Photo Credit: Md Babul Hosen
The following is a summary of “Atrophy Patterns in Patients With Multiple Sclerosis With Cognitive Impairment, Fatigue, and Mood Disorders,” published in the November 2024 issue of Neurology by Rimkus et al.
Researchers conducted a retrospective study to identify brain atrophy patterns in people with multiple sclerosis (PwMS) experiencing cognitive impairment, fatigue, anxiety, and depression.
They enrolled 102 PwMS (mean age 37 ± 10 years; 67 women) who met the 2017 McDonald criteria and 98 HCs (mean age 36 ± 12 years; 63 women).
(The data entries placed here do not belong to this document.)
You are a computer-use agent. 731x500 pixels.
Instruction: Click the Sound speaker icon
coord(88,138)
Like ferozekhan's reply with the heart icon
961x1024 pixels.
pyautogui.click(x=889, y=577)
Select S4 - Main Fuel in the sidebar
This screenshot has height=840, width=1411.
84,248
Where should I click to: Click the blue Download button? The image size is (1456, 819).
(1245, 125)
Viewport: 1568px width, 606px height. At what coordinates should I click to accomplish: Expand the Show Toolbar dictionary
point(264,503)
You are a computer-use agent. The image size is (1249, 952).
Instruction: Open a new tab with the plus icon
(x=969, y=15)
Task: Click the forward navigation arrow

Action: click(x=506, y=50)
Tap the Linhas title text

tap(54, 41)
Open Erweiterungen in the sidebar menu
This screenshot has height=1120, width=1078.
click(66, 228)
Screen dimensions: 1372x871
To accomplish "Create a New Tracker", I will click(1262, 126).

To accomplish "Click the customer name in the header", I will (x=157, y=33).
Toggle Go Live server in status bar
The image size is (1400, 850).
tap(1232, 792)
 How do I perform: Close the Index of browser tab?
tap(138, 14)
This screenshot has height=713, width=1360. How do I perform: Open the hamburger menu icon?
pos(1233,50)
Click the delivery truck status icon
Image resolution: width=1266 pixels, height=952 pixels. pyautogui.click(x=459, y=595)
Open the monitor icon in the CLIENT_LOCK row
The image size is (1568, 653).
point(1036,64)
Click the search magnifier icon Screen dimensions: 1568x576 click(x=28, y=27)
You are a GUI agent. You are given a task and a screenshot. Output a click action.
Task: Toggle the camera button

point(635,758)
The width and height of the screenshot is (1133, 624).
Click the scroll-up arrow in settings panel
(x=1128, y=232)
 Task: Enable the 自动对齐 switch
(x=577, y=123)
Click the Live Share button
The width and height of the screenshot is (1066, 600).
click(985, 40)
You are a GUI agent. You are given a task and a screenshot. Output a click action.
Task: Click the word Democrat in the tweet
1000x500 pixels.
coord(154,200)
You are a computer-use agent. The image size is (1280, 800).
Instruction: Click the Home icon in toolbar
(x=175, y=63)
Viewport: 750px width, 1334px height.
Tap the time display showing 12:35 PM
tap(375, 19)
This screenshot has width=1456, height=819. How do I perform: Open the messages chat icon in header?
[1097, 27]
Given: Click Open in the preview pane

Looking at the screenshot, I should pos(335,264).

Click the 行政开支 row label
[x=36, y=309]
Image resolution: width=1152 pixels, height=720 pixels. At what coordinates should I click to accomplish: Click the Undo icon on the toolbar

Participants underwent cognitive testing across 5 domains and completed inventories for fatigue, anxiety, and depression. Disability was assessed using the Expanded Disability Status Scale (EDSS). Patients were grouped using K-means clustering based on cognitive performance, fatigue, anxiety, and depression. FreeSurfer group surface analysis (P<0.05) and Bayesian multinomial logistic regression (95% CI) were used to evaluate cortical and deep gray matter atrophy, defined as a regional volumetric z-score <−1.5.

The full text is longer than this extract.